The from_api method copies all relevant configuration:

  • Base URL and API version
  • API token and authentication settings
  • Timeout and connection settings
  • Verbosity and logging configuration

This ensures that all API instances created from the same source share identical connection and authentication settings, making it easy to work with multiple APIs in a consistent way.

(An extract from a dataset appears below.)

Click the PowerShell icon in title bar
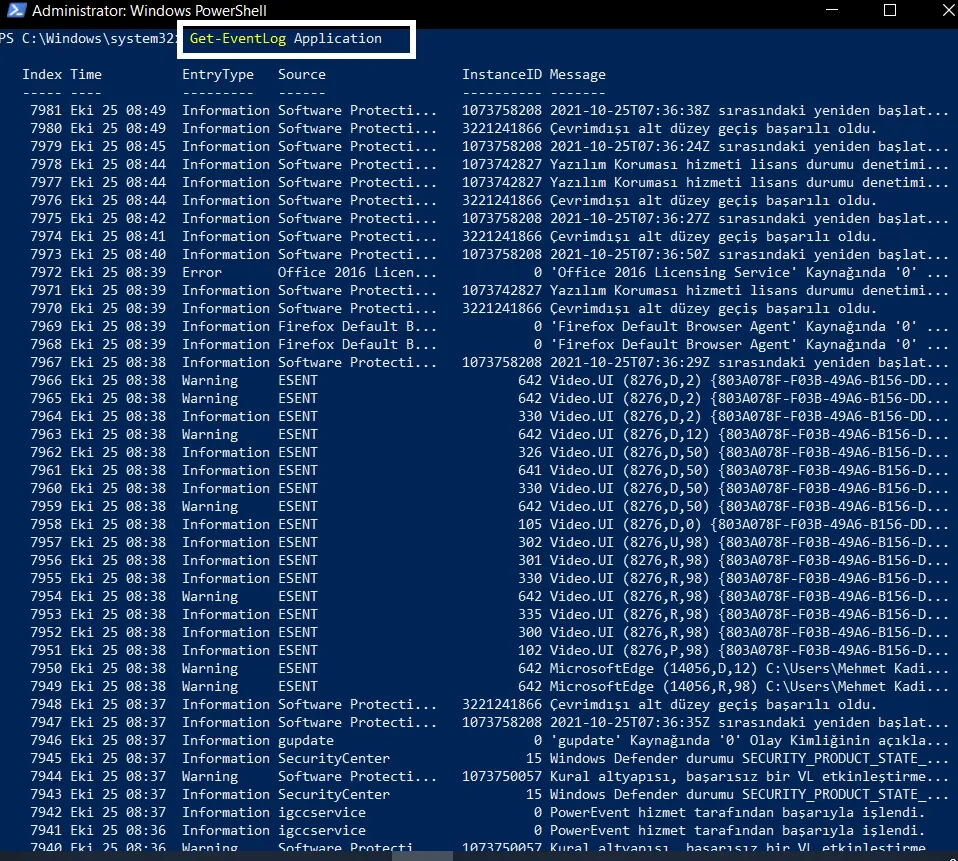 (16, 10)
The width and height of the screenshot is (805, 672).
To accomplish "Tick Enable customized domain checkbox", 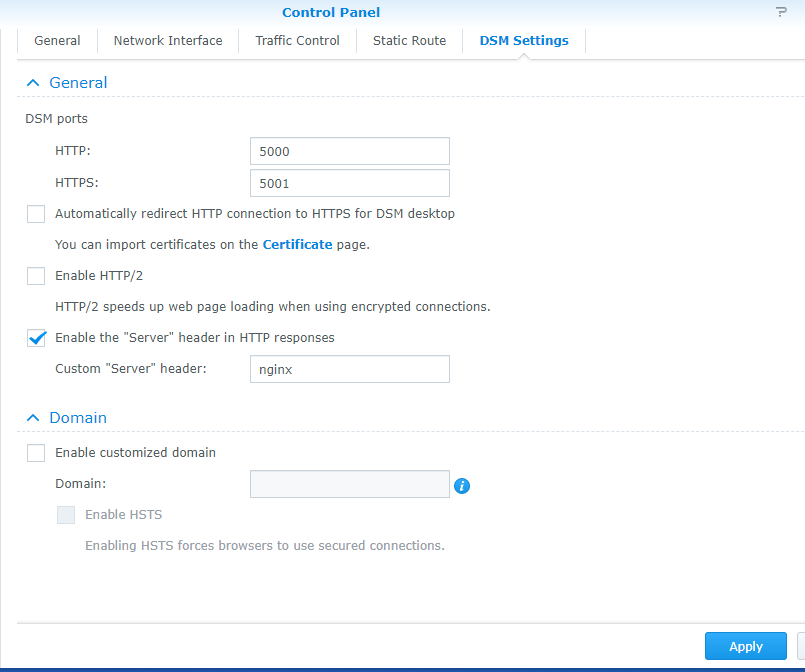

All API classes use strongly typed Pydantic models from the pyDataverse.models module for both request payloads and responses. This provides:

  • Type safety: Catch errors at development time with IDE autocomplete and type checking
  • Validation: Automatic validation of request payloads and response parsing
  • Documentation: Models serve as self-documenting interfaces to the API
  • Consistency: Predictable data structures across all API interactions

These models are organized by domain:

  • pyDataverse.models.collection: Models for collection operations (CollectionCreateBody, UpdateCollection, etc.)
  • pyDataverse.models.dataset: Models for dataset operations (DatasetCreateBody, EditMetadataBody, GetDatasetResponse, etc.)
  • pyDataverse.models.file: Models for file operations (UploadBody, FileInfo, AccessRequest, etc.)
  • pyDataverse.models.metrics: Models for metrics (MetricsResponse)
  • pyDataverse.models.search: Models for search operations (SearchResponse, Item, Facet, etc.)
  • pyDataverse.models.message: Common message responses (Message)
from pyDataverse.api import NativeApi
from pyDataverse.models.dataset import DatasetCreateBody
from pyDataverse.models.collection import CollectionCreateBody
api = NativeApi(
base_url="https://dataverse.example.edu",
api_token="your-api-token",
)
# Create a collection using a typed model
collection_body = CollectionCreateBody(
name="Research Lab",
alias="research-lab",
dataverse_contacts=[{"contactEmail": "lab@university.edu"}],
affiliation="Department of Science",
)
collection = api.create_collection(parent="root", metadata=collection_body)
# 'collection' is typed as CollectionCreateResponse
# Create a dataset using a typed model
dataset_body = DatasetCreateBody(
# ... dataset metadata fields
)
dataset = api.create_dataset(
dataverse="research-lab",
metadata=dataset_body,
)
# 'dataset' is typed as DatasetCreateResponse

The models provide:

  • Autocomplete: Your IDE will suggest available fields and methods
  • Validation: Invalid data is caught before sending requests
  • Documentation: Models include field descriptions and types
  • Refactoring safety: Type checkers can verify your code uses the models correctly
  • For general Dataverse operations: Use NativeApi - it covers the broadest range of functionality
  • For file downloads and access management: Use DataAccessApi - specialized for file operations
  • For semantic web and linked data: Use SemanticApi - provides JSON-LD and RDF capabilities
  • For analytics and reporting: Use MetricsApi - focused on usage statistics
  • For content discovery and search: Use SearchApi - provides full-text search across all content types

For most everyday research workflows (creating datasets, uploading files, basic exploration), the high-level Dataverse class is usually more convenient. When you need fine-grained control, advanced features, legacy access, or when you’re closely following the official API documentation, the API classes give you precise, typed interfaces to everything Dataverse offers.